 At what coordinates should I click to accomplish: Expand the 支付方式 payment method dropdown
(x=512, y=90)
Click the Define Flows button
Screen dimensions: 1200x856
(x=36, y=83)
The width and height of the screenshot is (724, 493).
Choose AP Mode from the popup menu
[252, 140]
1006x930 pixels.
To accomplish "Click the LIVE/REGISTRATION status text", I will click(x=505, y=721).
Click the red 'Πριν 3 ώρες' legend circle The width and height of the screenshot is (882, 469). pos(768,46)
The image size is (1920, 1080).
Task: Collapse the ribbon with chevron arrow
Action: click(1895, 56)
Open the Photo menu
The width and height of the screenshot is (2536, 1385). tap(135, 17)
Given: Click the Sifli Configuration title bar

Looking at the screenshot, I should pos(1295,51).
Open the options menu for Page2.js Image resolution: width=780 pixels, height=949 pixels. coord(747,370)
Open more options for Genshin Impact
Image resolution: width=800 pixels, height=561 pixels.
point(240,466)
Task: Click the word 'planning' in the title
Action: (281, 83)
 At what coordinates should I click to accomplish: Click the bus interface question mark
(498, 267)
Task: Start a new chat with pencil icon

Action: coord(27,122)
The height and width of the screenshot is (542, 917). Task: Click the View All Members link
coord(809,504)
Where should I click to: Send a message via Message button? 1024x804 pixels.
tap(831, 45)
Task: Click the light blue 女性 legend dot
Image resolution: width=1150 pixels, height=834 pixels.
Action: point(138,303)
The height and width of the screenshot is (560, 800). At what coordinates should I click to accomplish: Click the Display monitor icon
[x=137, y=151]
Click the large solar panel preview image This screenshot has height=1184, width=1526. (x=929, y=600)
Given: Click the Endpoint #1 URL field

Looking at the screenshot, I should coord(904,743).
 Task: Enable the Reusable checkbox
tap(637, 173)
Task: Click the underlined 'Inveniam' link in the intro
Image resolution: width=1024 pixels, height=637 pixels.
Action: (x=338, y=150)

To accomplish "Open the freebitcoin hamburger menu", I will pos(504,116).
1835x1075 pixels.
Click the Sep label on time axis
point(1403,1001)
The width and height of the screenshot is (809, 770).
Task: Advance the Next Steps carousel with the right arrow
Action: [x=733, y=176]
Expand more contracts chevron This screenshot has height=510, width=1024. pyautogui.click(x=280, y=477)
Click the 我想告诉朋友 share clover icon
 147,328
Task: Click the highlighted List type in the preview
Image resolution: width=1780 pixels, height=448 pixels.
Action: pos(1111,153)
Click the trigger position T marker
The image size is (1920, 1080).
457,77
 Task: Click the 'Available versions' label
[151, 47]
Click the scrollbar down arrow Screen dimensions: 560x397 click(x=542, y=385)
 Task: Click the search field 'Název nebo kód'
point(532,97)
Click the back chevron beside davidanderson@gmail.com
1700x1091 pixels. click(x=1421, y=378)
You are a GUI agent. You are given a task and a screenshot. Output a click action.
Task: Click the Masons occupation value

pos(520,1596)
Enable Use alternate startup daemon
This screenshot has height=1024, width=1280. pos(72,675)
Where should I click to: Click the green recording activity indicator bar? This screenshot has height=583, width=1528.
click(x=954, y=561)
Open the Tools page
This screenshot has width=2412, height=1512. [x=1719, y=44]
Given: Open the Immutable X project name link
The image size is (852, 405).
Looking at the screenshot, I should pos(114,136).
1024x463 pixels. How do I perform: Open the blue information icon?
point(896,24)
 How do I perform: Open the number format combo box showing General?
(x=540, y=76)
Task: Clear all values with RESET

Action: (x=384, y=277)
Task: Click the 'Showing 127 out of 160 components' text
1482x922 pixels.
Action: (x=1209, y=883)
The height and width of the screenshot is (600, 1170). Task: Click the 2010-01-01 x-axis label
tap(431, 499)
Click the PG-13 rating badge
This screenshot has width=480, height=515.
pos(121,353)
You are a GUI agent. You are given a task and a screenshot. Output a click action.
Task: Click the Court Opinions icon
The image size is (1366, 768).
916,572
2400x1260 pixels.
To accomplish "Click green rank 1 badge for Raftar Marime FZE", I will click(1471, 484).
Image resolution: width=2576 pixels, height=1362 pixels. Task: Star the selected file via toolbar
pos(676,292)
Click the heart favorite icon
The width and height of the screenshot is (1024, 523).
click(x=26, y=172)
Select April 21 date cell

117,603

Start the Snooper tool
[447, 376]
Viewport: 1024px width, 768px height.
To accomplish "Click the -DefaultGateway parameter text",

◇ ◇ ◇ ◇ ◇

• **What you will do**
Which lines in the records above contain the word "Enable"? Gather them and copy each one in full.

• **Solution to the problem**
 Task: Enable the Reusable checkbox
Enable Use alternate startup daemon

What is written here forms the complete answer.